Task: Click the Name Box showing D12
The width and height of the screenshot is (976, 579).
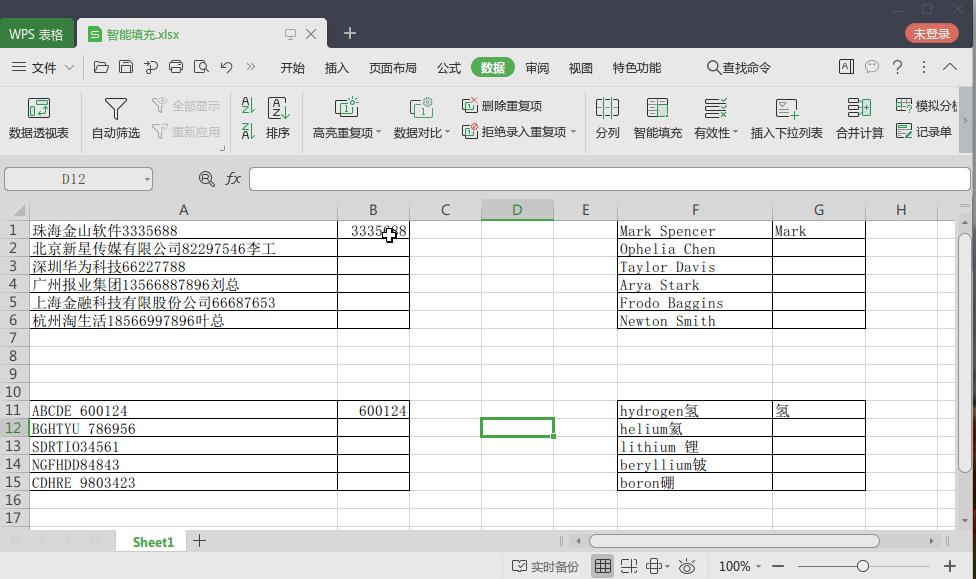Action: coord(70,178)
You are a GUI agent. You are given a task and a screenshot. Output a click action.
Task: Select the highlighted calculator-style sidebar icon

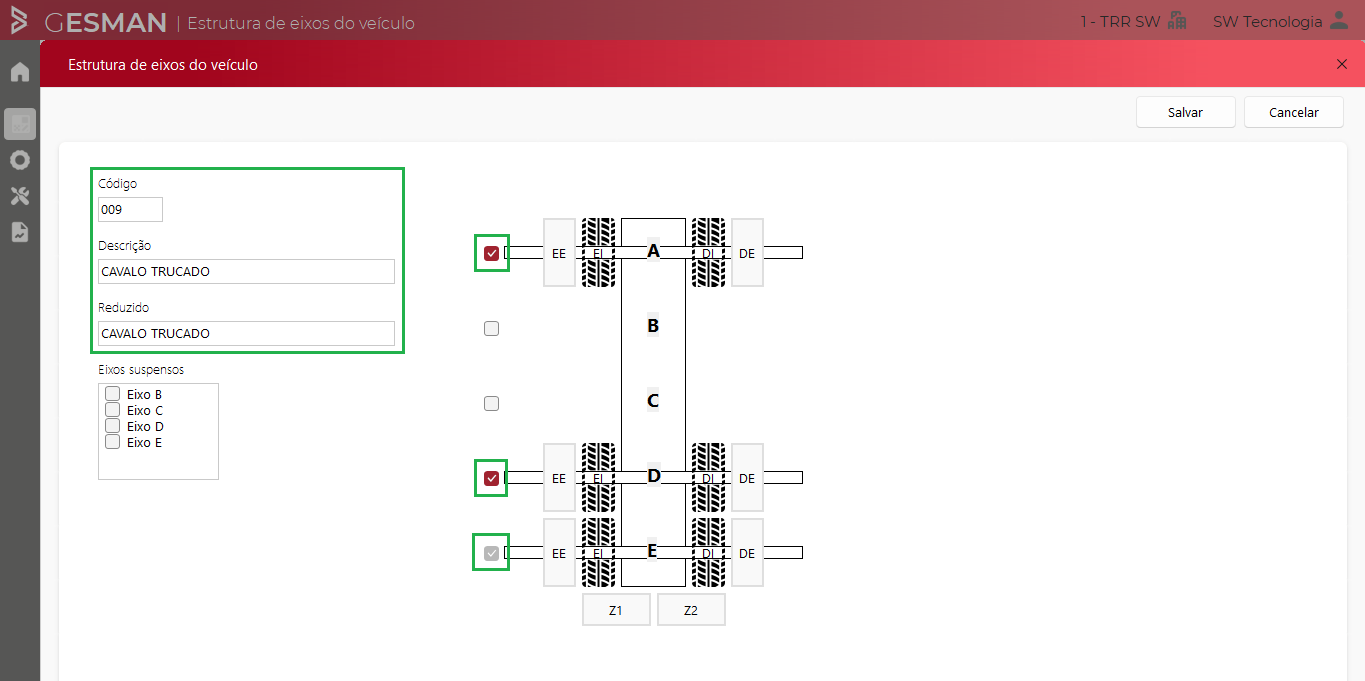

------------------------------------------------------------------------

WORK TO COMPLETE: When you retype the records, keep every word exactly as written and exclude the pictures.

SOLUTION TO THIS TASK:
Task: Click the Name Box showing D12
The width and height of the screenshot is (976, 579).
Action: coord(70,178)
You are a GUI agent. You are given a task and a screenshot. Output a click action.
Task: Select the highlighted calculator-style sidebar icon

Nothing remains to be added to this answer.